● **Seçilmiş metin**
(Toplumsal İlişkiler 1592)
وَلَا تَتَمَنَّوْا مَا فَضَّلَ اللّٰهُ بِهٖ بَعْضَكُمْ عَلٰى بَعْضٍؕ لِلرِّجَالِ نَصٖيبٌ مِمَّا اكْتَسَبُوا وَلِلنِّسَٓاءِ نَصٖيبٌ مِمَّا اكْتَسَبْنَؕ وَسْـَٔلُوا اللّٰهَ مِنْ فَضْلِهٖؕ اِنَّ اللّٰهَ كَانَ بِكُلِّ شَيْءٍ عَلٖيماً
“Allah’ın Kendi faziletiyle kiminizi kiminize göre üstün kıldığı şeyleri (malı ve makamı) imrenip temenni (ve tamah) etmeyin. Erkeklere kazandıklarından pay (olduğu gibi), kadınlara da kazandıklarından pay vardır. (Kadınlar ve erkekler, kendi fıtratlarına ve fırsatlarına uygun ve meşru işlerde çalışıp kazanmalı ve hayatın yükünü paylaşmalıdır.) Allah’tan O’nun fazlını (ihsanını) isteyin. Gerçekten, Allah her şeyi Bilendir.” (Nisa/32)
İnsan öyle doyumsuzdur ki, ulaşmaması gereken ne varsa onu ister. Olmaması gerekeni ister. Anlayacağınız sahip olmadığı her ne varsa, onu ister. İster de, ister durur. Sonu yok insanın bu isteklerinin.
Shakespeare; “sahip olmadıklarına ulaşmak için çabalarken, sahip olduklarını unuttuğun için, mutsuzsun” derken insanın mutsuzluğunun nedenini söyler.
Birincisi; sahip olmadıkları için sarfedilen yoğun çaba,
İkincisi de; sahip olduğu nimetlerin farkına varamamak.
Hırs deyin, açgözlülük deyin, tatminsizlik deyin, her ne derseniz deyin, insanın bu doyumsuzluğu hasetliği, fesatlığı da beraberinde getirmiştir.
Gore Vidal; “ne garip… Kazanmak insanlara yetmiyor. Diğerlerinin kaybettiğini de görmek istiyor…” derken, vurgulamaya çalıştığı da, nihayetinde insanın doyumsuzlukta vardığı son noktadır.

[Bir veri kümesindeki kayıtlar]
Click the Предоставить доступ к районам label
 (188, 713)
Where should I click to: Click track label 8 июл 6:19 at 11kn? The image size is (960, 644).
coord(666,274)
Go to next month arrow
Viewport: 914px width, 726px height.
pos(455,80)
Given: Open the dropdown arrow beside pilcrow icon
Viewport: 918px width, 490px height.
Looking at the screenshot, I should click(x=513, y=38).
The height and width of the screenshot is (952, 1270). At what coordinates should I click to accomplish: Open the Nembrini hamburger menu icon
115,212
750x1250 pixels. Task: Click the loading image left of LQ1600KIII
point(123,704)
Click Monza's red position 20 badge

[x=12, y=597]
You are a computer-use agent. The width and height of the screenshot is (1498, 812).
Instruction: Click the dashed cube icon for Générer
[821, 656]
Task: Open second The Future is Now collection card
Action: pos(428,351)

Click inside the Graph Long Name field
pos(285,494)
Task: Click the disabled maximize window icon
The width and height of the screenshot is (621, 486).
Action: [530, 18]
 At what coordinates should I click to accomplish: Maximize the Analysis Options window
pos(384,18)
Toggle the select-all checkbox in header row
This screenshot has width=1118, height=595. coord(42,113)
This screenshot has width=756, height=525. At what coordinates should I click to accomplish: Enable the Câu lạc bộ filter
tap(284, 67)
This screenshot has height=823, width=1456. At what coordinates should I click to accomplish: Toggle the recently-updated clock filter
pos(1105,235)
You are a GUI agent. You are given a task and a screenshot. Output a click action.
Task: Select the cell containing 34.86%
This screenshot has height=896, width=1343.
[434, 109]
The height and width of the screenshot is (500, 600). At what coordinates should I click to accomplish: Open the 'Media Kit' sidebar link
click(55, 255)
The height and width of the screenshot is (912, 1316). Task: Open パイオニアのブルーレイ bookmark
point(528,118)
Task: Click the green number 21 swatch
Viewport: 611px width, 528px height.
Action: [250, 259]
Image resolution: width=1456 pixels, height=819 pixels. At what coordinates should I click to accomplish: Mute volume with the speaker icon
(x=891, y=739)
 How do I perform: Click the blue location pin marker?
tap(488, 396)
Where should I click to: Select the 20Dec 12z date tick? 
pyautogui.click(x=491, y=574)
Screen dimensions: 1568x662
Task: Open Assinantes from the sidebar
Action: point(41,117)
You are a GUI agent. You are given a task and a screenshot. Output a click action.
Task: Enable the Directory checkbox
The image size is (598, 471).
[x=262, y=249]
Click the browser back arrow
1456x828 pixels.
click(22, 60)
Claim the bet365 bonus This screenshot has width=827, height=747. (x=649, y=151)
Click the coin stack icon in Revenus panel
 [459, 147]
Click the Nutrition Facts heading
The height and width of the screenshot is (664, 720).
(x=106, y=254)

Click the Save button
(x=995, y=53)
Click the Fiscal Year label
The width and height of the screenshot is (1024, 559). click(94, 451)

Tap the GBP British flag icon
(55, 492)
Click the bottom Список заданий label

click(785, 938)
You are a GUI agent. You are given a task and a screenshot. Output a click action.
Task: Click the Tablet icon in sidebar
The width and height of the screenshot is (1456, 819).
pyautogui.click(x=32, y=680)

● **Alıştırma görevleri**
A. Doyumsuzluk üzerine yazıda alıntılanan ayet hangi sureden alınmıştır?
B. Doyumsuzluk üzerine yazıda "İnsan öyle doyumsuzdur" sözlerinden "da beraberinde getirmiştir." sözlerine kadar olan her şeyi aynen yazın.
C. Doyumsuzluk üzerine yazıyı kaldığı yerden sürdürün.
Öğelerin metinle bir ilgisi yoktur.

● **Görevlere göre sonuçlar**
A. Nisa suresinden (Nisa/32).

B.
İnsan öyle doyumsuzdur ki, ulaşmaması gereken ne varsa onu ister. Olmaması gerekeni ister. Anlayacağınız sahip olmadığı her ne varsa, onu ister. İster de, ister durur. Sonu yok insanın bu isteklerinin.
Shakespeare; “sahip olmadıklarına ulaşmak için çabalarken, sahip olduklarını unuttuğun için, mutsuzsun” derken insanın mutsuzluğunun nedenini söyler.
Birincisi; sahip olmadıkları için sarfedilen yoğun çaba,
İkincisi de; sahip olduğu nimetlerin farkına varamamak.
Hırs deyin, açgözlülük deyin, tatminsizlik deyin, her ne derseniz deyin, insanın bu doyumsuzluğu hasetliği, fesatlığı da beraberinde getirmiştir.

C.
Hz. Mevlana der ki; “gönlünü yıkayıp arıtmamışsan habire abdest alıp durmaktan fayda bekleme!” Bütün mesele iç (kalp) temizliğidir. Kalp temiz olmayınca dış yüzünü vücudunu parıl parıl parlatsan ne yazar? Gönlü kokuşmuş, fesatlık, hasetlik dolu, nefsine kul köle olduktan sonra ağzınla kuş tutsan ne işe yarar ki?
BizimYunus Emre’miz ne güzel söyler:
Su ne kadar arıta, çün yavuz huyun bile
Meğer bizi pâk ede Hak’tan inâyetimiz.
İnsanın bedeni su ile temizlenir. Fakat kalbi temiz tutabilmek, huy ve ahlâkı temiz bir mü’min olabilmek, hem kulun gayretine, hem de yüce Rabbimizin lûtf u keremine bağlı değil midir?
Eski bir İstanbul hamamının kitâbesinde, şu mânidar beyit yer alırmış: “Tıynetin nâ-pâk ise, hayr umma sen germâbeden, Önce tathîr-i kalb et, sonra tathîr-i beden!” Yani; “Pis tıynetli, kötü huylu bir kimse isen, hamamdan bir hayır bekleme! Gerçek temizlik istiyorsan, evvelâ kalbini temizle, sonra da bedenini…”
Ah şu insanın negatif iç tatminsizliği yok mu? İnsanı rezil eder, perişan eder, haysiyetini ayaklar altına alır. Nefs-i emmaresine hakim olamama hali onu üstadın; “belhüm adal” dediği, hayvandan daha aşağılara sürükler.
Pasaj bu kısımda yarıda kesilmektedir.